Defendants fired Burke within three months of his complaint and failed to make any kind of record as to the circumstances of his termination. In addition, the record indicates that Sorenson, skeptical of Burke’s complaint, conducted a pro forma investigation—Villa testified that Sorenson described Burke’s complaint as an excuse for missing work and Sorenson neglected to interview relevant employees like Donell Ray. Thus, Burke satisfies his burden to show causation and makes his prima facie case. See Hicks, 593 F.3d at 164 (“The plaintiff’s burden in this regard is de minimis.”).
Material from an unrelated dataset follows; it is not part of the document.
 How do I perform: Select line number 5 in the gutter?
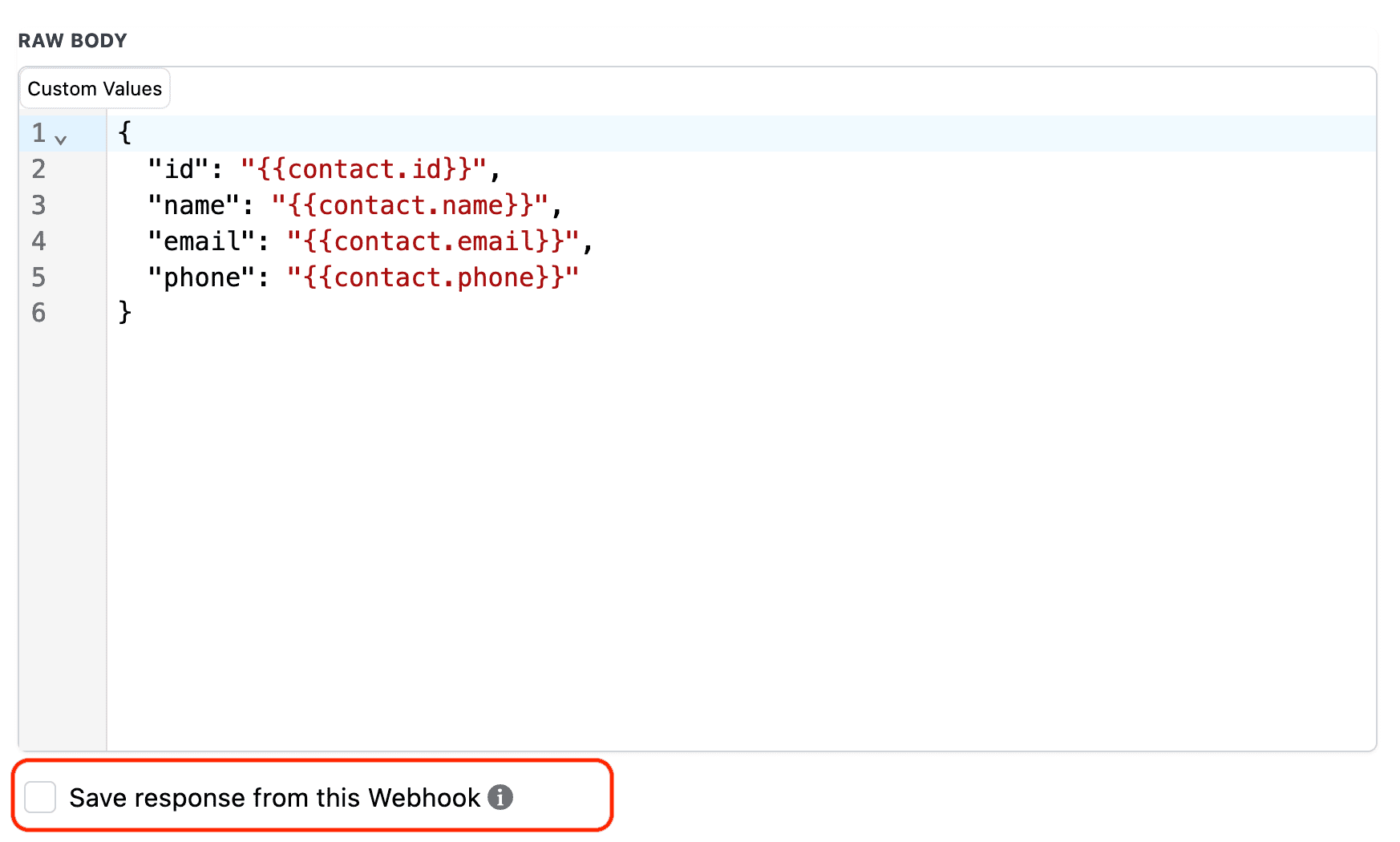click(x=38, y=277)
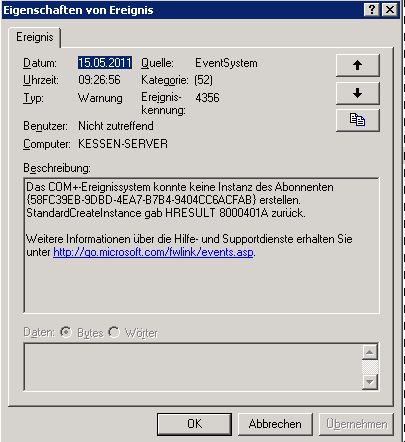Image resolution: width=405 pixels, height=442 pixels.
Task: Copy event details to clipboard icon
Action: 358,120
But Burke’s retaliation claim ends there. Defendants provide a legitimate, non-retaliatory reason for Burke’s termination, namely, his absenteeism: Burke missed the Father’s Day shift under suspicious circumstances, back-to-back weekend shifts in August, and the Sunday shift in September. And Burke fails to meet his burden and show “that retaliation was the determinative factor” in his termination. See Summa, 708 F.3d at 129. He offers no direct evidence to prove that a discriminatory motive caused Defendants to fire him. Nor does he offer any circumstantial evidence showing that Defendants’ stated reason was pretext for discriminatory retaliation.
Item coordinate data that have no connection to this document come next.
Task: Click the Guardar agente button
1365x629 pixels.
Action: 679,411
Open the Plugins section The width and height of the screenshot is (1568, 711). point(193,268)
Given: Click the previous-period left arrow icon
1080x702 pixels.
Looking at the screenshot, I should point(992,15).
To rebut Defendants’ non-retaliatory reason for termination, Burke relies on temporal proximity, Sorenson’s alleged hostility to Burke’s complaint, and Sorenson’s inconsistent testimony about the investigation. But the three-month gap from complaint to termination represents a weak temporal connection in the absence of any aggravating factors relating to Burke’s complaint or the circumstances surrounding his complaint. See El Sayed v. Hilton Hotels Corp., 627 F.3d 931, 933 (2d Cir. 2010) (holding that one month between complaint and discharge “without more … is insufficient to satisfy appellant’s burden to bring forward some evidence of pretext”). And Burke’s reliance on Sorenson’s investigation-related testimony does little to bolster this tenuous temporal connection. Sorenson’s testimony, though inconsistent as to the investigation, is uncontradicted as to Burke’s termination: Defendants fired Burke because he frequently missed work. Cf. Zann Kwan v. Andalex Grp. LLC, 737 F.3d 834, 845 (2d Cir. 2013) (holding that “inconsistent and contradictory explanations for the plaintiff’s termination, combined with the close temporal proximity between” plaintiff’s complaint and termination, were sufficient to create a genuine dispute of material fact).
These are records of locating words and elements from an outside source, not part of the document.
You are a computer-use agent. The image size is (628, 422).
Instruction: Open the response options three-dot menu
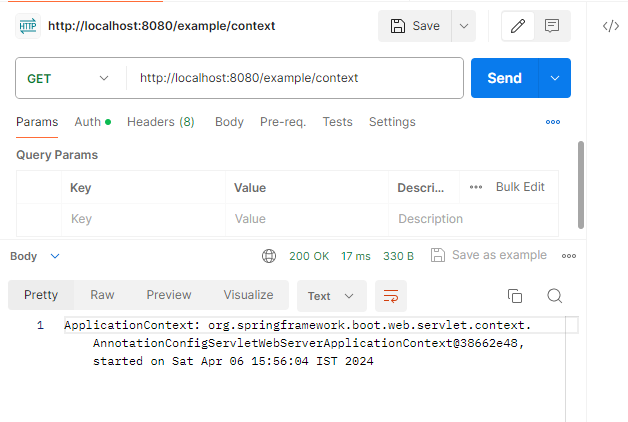pos(569,256)
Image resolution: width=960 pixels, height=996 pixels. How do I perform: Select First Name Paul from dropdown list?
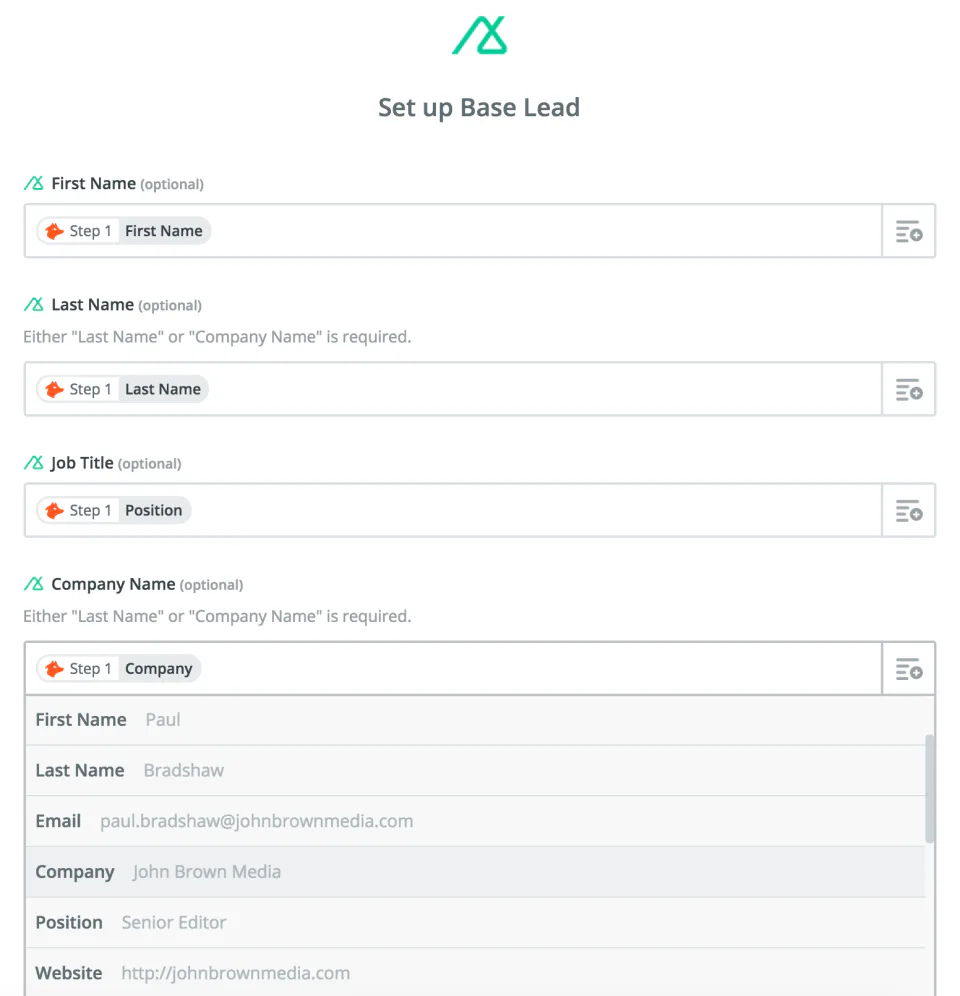[x=475, y=720]
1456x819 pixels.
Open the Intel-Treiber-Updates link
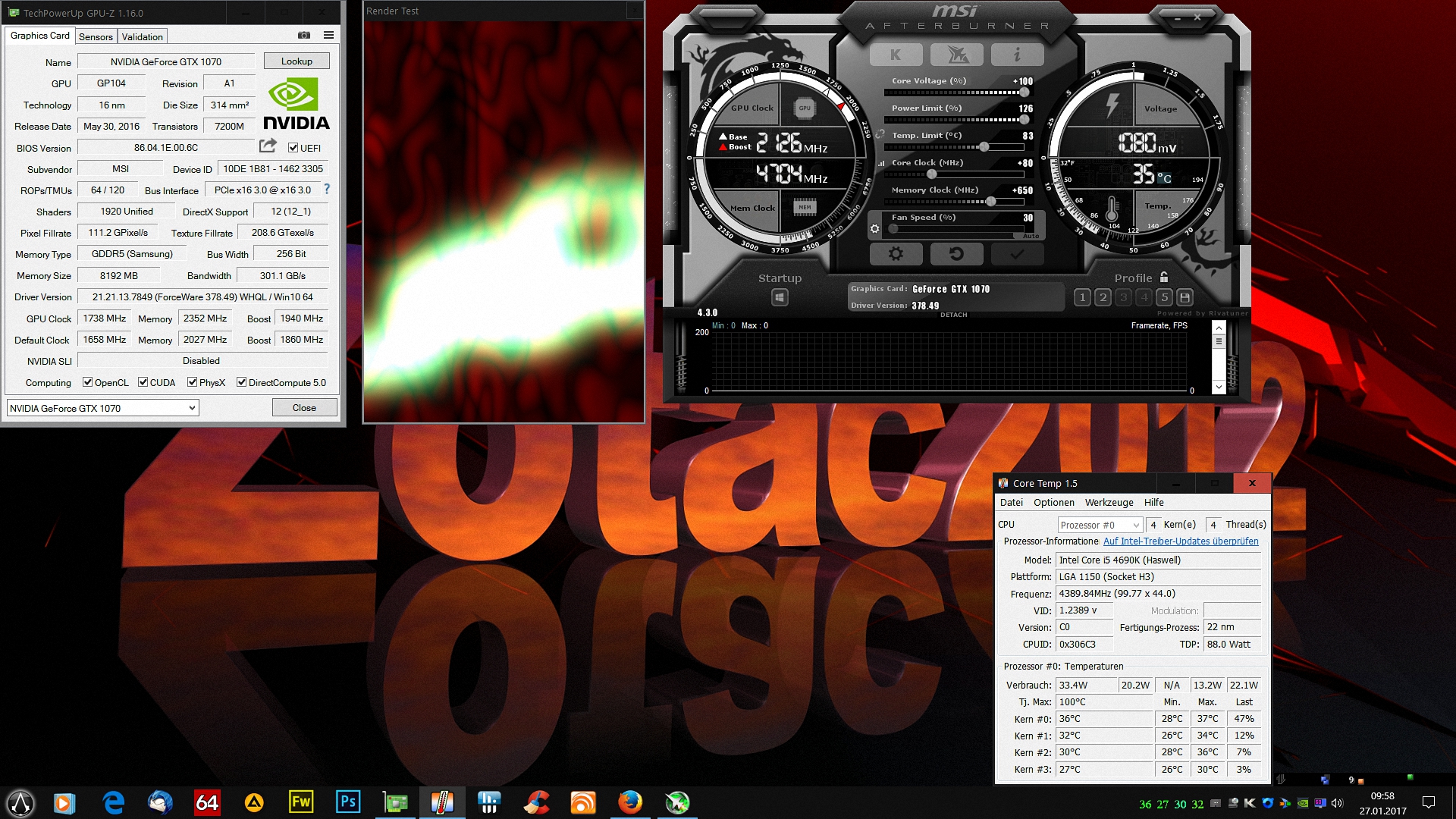(x=1180, y=541)
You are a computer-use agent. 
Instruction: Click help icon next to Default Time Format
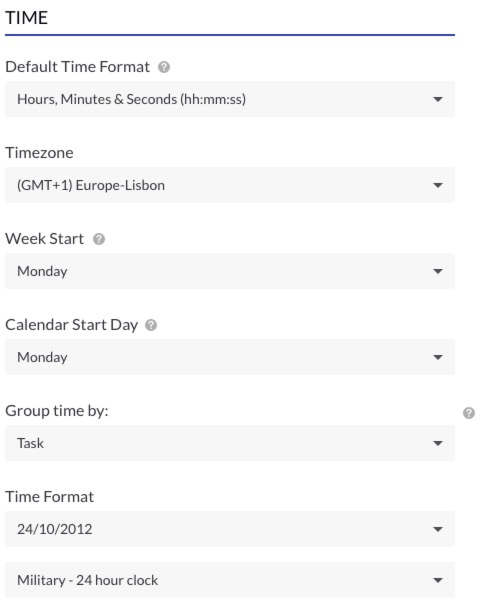164,67

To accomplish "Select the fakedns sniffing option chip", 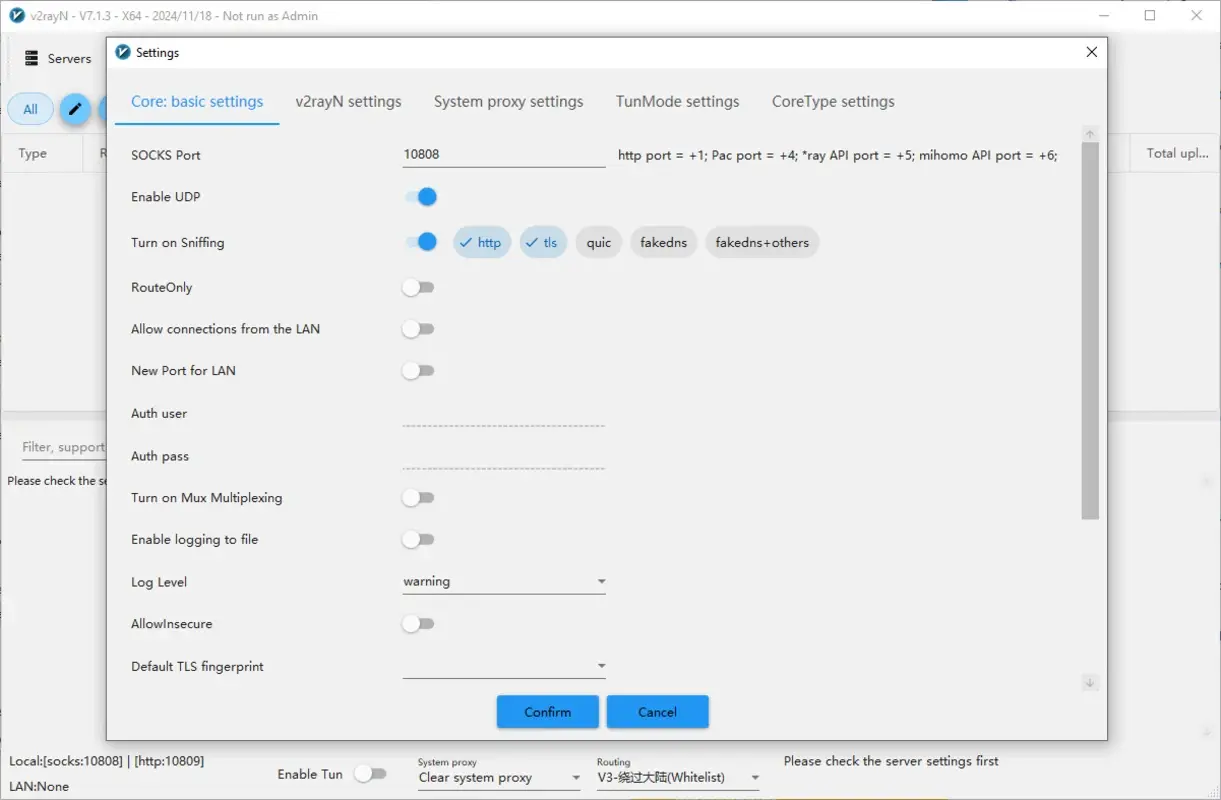I will click(663, 242).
The court is interested primarily “in what motivated the employer.” Mendez-Nouel v. Gucci Am., Inc., 542 F. App’x 12, 14 (2d Cir. 2013) (quoting McPherson v. N.Y.C. Dep’t of Educ., 457 F.3d 211, 216 (2d Cir. 2006)). And the “nondiscriminatory reason for [Burke’s] termination [is] abundant.” See id. When viewing the evidence in the light most favorable to Burke, he proffers a weak issue of fact, based on speculation, about why Sorenson fired him. See id. (affirming “summary judgment on the basis that the record contained only a ‘weak issue of fact’ as to pretext and the evidence of a legitimate, nondiscriminatory reason for [ ] termination was abundant”) (quoting Reeves v. Sanderson Plumbing Prods., Inc., 530 U.S. 133, 148 (2000))). “[A] plaintiff must come forward with some evidence of pretext in order to raise a triable issue of fact,” and Burke produces insufficient evidence to meet his burden.
Based on this, the court granted defendants’ motion for summary judgment on plaintiff’s retaliation claims.